As reported by Business intern, Prime Air employees in the UK said the project was chaotic. âManagers who had no technical knowledge of drones were recruited by other areas of Amazon’s business. “
Elsewhere, the project is lagging far behind, to the point of avoiding specific time estimates. They are not known to be more successful than a handful of pilot tests in extremely controlled environments.
Former employees said Wired that Amazon was constantly shifting priorities and every few months an American executive would arrive at Amazon headquarters with pizza to double their workload.
Still, the company has managed to become a retail and tech titan thanks to AWS and its online sales which soared during the pandemic.
Additionally, through Multi-Channel Fulfillment (MFC) – a division of the Fulfillment By Amazon (FBA) program – the company pursues the logistics industry in the United States by delivering orders from registered sellers at Walmart Inc (NYSE: WMT) , eBay Inc. (NASDAQ: EBAY) and Etsy Inc (NASDAQ: ETSY).
Amazon is also threatening to become a huge entertainment freak with the $ 8.45 billion acquisition of MGM, which could portend unfair competition in the juicy streaming industry.

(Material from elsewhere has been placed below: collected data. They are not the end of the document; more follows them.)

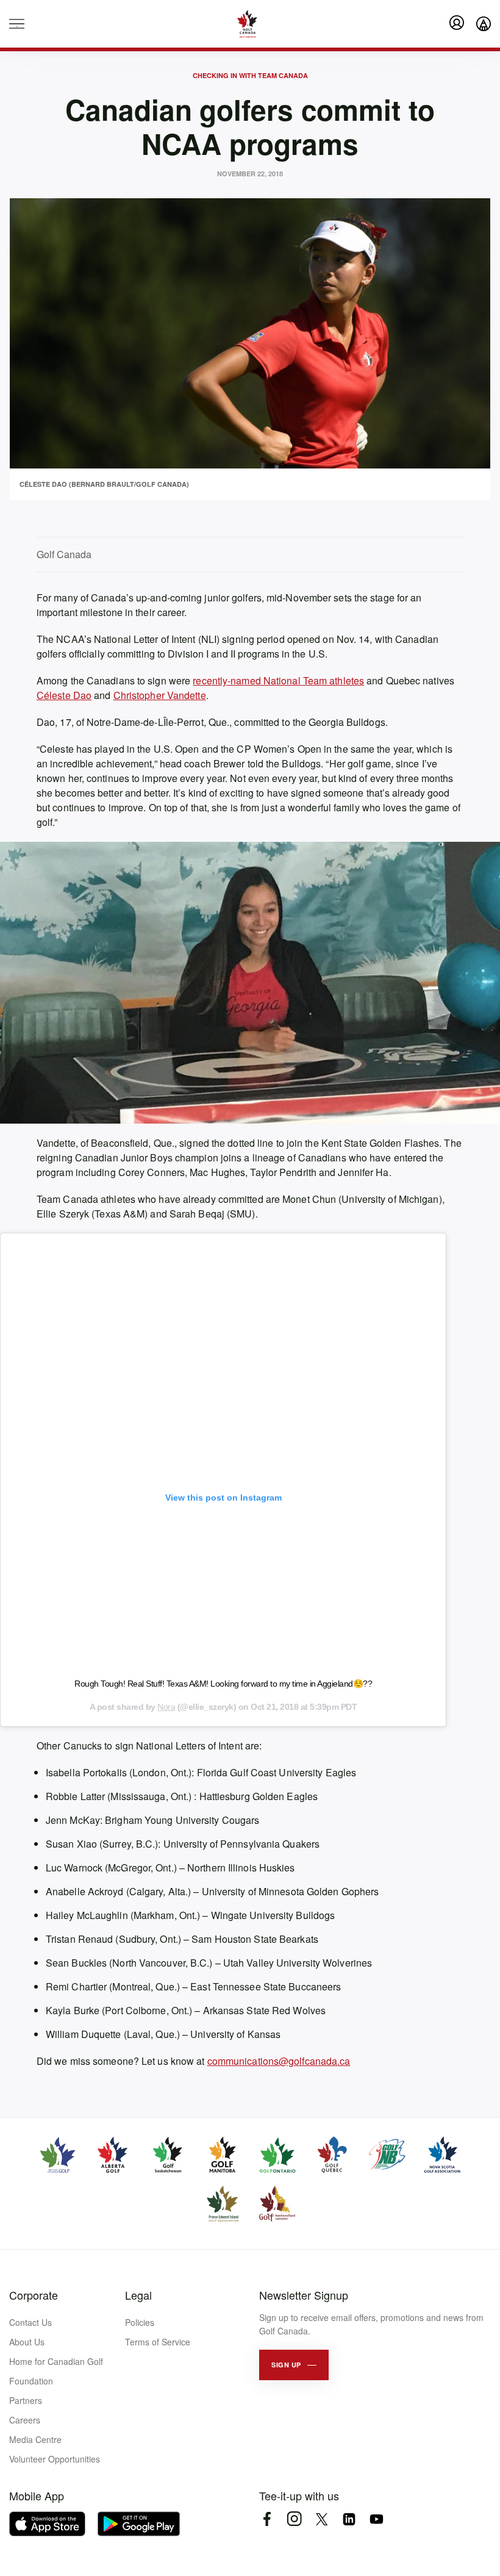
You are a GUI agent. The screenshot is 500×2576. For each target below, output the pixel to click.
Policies (139, 2322)
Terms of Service (157, 2342)
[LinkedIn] (349, 2519)
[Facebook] (266, 2519)
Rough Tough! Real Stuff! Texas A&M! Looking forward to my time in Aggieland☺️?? (223, 1683)
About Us (27, 2342)
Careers (24, 2420)
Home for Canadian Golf (56, 2361)
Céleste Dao (64, 695)
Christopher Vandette (159, 695)
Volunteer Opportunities (54, 2459)
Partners (25, 2400)
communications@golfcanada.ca (279, 2061)
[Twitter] (321, 2519)
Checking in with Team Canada (250, 75)
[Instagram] (294, 2519)
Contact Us (30, 2322)
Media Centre (35, 2439)
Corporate (33, 2295)
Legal (138, 2295)
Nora (166, 1707)
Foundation (31, 2381)
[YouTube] (376, 2519)
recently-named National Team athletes (278, 680)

The company has come under fire with charges of cutting its wages every time it opens new facilities. According to The Economist, “When Amazon entered Lexington County, South Carolina, warehouse workers’ annual earnings increased from $ 47,000 to $ 32,000.”
Reveal News disclosed an investigation last September indicating that the company’s serious injury rate “was double the industry average.” When asked to comment, Amazon declined.
Amazon is part of Entrepreneurs index, which tracks 60 of the largest publicly traded companies managed by their founders or the families of their founders.